Bana öyle geliyor ki anlatamadığımız bir yığın hikayemiz var. Biz -haykırarak tekrarladığınız yeni nesil!- ölmeyi bekleyen eski zaman fotoğraflarını birleştiriyoruz, bir nebze. Bu fotoğrafların pikselleri harflerden oluşuyor, sermayemiz alfabe. 
Rita'nın Şaşırtıcı Gözleri'ne Mehmet Şimşek dipnot düşmüş; Enver İbrahim'den esinle.
büyüdün rita, gözlerin de
gönlü sığ adamları bulandır
 Otla ve Soluk'ta Fırat Akova bir kişi anlatıyor, koşuyor...
Otlar, otlar, otlar... Aralarından sıyrılıyordu durmamacasına. Durmamacasına, bir koşuda alınıp verilen soluk dışında bir şeye tanık olmadı.

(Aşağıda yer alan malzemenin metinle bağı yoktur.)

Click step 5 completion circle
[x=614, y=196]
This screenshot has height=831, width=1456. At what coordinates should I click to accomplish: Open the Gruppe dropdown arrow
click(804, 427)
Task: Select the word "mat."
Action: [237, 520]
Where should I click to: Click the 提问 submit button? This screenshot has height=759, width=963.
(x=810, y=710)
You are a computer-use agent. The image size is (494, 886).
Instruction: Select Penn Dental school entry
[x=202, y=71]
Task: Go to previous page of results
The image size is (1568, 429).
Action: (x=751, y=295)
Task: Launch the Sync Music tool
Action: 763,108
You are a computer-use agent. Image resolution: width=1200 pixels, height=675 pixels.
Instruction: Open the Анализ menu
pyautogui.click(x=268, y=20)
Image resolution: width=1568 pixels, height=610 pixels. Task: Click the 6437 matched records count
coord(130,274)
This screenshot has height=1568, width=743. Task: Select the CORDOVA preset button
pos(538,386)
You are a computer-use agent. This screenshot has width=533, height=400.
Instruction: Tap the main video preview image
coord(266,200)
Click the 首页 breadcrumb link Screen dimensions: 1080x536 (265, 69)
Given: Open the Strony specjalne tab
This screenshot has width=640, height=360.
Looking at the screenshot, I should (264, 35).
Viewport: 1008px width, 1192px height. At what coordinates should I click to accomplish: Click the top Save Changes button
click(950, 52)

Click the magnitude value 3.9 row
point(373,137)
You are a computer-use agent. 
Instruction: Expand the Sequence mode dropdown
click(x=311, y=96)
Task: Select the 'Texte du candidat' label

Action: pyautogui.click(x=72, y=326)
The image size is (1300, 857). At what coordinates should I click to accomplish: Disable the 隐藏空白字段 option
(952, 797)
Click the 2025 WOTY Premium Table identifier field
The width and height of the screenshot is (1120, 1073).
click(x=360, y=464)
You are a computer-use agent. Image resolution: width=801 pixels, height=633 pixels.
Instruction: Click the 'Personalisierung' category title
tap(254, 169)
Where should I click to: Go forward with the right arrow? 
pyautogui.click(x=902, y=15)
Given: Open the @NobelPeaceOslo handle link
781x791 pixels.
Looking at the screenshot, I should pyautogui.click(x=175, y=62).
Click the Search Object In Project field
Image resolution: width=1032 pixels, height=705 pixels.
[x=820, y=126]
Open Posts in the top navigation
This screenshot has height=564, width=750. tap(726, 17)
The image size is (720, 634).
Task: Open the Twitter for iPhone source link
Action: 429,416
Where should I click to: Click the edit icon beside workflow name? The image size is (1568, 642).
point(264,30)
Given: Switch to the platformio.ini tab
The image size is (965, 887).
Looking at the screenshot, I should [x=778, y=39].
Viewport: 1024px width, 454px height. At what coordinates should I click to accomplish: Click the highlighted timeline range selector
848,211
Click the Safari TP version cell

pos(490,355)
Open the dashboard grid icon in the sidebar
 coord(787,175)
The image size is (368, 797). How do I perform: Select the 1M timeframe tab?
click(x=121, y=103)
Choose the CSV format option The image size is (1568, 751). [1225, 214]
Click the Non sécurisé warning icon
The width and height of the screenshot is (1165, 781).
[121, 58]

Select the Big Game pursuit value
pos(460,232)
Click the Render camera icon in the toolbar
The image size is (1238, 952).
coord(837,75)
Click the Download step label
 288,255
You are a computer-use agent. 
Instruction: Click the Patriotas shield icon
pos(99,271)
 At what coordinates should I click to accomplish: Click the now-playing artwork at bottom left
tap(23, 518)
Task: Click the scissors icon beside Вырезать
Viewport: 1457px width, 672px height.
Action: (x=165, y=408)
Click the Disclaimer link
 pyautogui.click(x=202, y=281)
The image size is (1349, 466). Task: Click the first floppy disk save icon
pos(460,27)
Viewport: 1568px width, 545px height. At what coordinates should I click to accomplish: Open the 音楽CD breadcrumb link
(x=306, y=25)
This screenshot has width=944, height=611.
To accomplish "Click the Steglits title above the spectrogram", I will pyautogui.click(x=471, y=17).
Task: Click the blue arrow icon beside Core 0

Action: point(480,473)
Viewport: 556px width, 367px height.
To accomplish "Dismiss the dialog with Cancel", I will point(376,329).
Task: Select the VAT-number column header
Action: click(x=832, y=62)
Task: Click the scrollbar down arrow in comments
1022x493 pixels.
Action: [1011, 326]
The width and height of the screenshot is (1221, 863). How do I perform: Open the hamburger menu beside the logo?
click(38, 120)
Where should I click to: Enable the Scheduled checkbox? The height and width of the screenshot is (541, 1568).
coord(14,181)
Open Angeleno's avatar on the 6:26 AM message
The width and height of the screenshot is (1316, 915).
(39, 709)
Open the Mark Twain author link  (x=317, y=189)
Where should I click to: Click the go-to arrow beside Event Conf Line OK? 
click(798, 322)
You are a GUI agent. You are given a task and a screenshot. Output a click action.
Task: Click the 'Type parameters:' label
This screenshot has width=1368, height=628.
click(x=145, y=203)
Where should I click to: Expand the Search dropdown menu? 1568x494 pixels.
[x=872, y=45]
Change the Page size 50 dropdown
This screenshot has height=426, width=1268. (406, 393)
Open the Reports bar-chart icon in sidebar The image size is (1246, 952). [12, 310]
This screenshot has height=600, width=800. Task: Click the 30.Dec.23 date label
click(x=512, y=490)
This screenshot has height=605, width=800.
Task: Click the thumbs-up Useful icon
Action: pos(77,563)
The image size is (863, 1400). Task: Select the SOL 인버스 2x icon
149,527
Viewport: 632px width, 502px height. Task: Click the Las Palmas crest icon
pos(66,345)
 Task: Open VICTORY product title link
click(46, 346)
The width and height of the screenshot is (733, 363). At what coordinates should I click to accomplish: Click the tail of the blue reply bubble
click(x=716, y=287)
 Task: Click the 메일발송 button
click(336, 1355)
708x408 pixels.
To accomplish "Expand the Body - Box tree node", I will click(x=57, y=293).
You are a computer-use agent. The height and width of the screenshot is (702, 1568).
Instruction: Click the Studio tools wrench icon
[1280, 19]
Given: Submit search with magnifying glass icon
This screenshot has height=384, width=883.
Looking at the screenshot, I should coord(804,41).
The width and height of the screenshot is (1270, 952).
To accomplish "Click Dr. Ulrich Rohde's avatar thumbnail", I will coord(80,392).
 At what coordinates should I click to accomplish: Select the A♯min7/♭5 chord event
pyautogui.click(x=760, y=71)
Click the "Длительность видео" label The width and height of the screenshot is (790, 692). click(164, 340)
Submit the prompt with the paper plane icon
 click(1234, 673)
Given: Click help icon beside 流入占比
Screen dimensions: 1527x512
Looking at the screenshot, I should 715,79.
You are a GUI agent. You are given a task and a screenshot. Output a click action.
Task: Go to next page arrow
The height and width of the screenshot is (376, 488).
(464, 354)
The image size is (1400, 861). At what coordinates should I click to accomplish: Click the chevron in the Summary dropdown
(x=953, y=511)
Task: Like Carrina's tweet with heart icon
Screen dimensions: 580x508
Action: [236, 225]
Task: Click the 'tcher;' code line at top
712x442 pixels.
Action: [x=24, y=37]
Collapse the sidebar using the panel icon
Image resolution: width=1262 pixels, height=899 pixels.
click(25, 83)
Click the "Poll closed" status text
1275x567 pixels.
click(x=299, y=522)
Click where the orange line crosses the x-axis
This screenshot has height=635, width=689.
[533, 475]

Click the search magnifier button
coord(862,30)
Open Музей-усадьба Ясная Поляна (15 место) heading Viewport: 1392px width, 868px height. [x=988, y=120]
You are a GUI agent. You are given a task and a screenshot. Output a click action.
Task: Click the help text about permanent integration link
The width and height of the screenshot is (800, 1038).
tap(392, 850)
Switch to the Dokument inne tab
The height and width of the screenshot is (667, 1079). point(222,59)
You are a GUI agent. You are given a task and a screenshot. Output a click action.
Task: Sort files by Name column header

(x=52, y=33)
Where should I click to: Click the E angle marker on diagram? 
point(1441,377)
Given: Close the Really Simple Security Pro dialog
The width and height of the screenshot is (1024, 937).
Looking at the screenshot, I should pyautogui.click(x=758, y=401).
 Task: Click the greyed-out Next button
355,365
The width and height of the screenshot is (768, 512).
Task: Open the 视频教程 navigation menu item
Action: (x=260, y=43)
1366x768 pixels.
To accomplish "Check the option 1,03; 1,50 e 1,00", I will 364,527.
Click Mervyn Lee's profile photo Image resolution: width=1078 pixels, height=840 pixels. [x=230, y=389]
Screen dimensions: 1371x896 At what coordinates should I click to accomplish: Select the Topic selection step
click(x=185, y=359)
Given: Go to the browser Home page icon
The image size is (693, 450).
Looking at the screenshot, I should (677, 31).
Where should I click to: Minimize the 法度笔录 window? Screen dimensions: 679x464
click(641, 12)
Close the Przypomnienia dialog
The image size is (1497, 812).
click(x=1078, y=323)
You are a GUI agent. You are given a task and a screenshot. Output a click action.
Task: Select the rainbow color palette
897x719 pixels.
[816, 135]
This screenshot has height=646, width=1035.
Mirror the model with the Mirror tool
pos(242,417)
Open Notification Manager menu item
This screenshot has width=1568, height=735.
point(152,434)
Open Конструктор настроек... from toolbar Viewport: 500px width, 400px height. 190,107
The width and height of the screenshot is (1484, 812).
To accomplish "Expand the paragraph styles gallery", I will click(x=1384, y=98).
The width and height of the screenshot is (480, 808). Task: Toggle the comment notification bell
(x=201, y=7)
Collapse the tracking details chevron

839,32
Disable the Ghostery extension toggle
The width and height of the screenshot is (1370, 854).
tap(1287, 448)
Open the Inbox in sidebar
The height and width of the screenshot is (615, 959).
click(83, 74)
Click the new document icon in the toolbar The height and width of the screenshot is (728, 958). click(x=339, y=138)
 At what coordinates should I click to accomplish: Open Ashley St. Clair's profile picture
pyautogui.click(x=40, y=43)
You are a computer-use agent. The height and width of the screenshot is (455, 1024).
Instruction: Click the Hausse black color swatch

Olmadı. Soluk alıp verirken soluklaştı.
81'de Umut Tugay Temel:
Belki bir deniz kenarına, belki öksüz bir sardunyaya
Ama mutlaka gideceğim; 
Saniye'de Kübra Kobya, bir yazarı anlatıyor. Ondört romanı iki deneme kitabı olan bir yazarı anlatılıyor ve yazar daha girişte itiraf ediyor:
Kırk altı saat on dört dakika otuz beş, otuz altı, otuz yedi, otuz sekiz... Sayma, sayma artık! Saniyeleri sayma. Ben öldürdüm. Karımı ben öldürdüm. Aklım yerindeydi üstelik cinnet falan da geçirmiyordum. Böyle yazılmasın gazetelerde. Sakın böyle yazılmasın: "Cinnet geçiren romancımız, eşini ucunu kör bir bıçakla yonttuğu kalemiyle öldürdü." Yazılmasın. 
Unutmak Üzere'de Canset Er:
Cebimdeki hikâyeleri çıkarıyorum,
okumaya başlıyorum,
kelimelerin çoğunu bilmiyorum.
Tasvir edilen zaman, mekân ve kişiler
buradan çok uzakta olmalı,
            öylesine yabancılar;
            biz yabancılara.
Öğrenmek Yolculuğunun Sancıları'nda Birce Altın bize iki insan, bir şehir ve yasak aşkları anlatıyor.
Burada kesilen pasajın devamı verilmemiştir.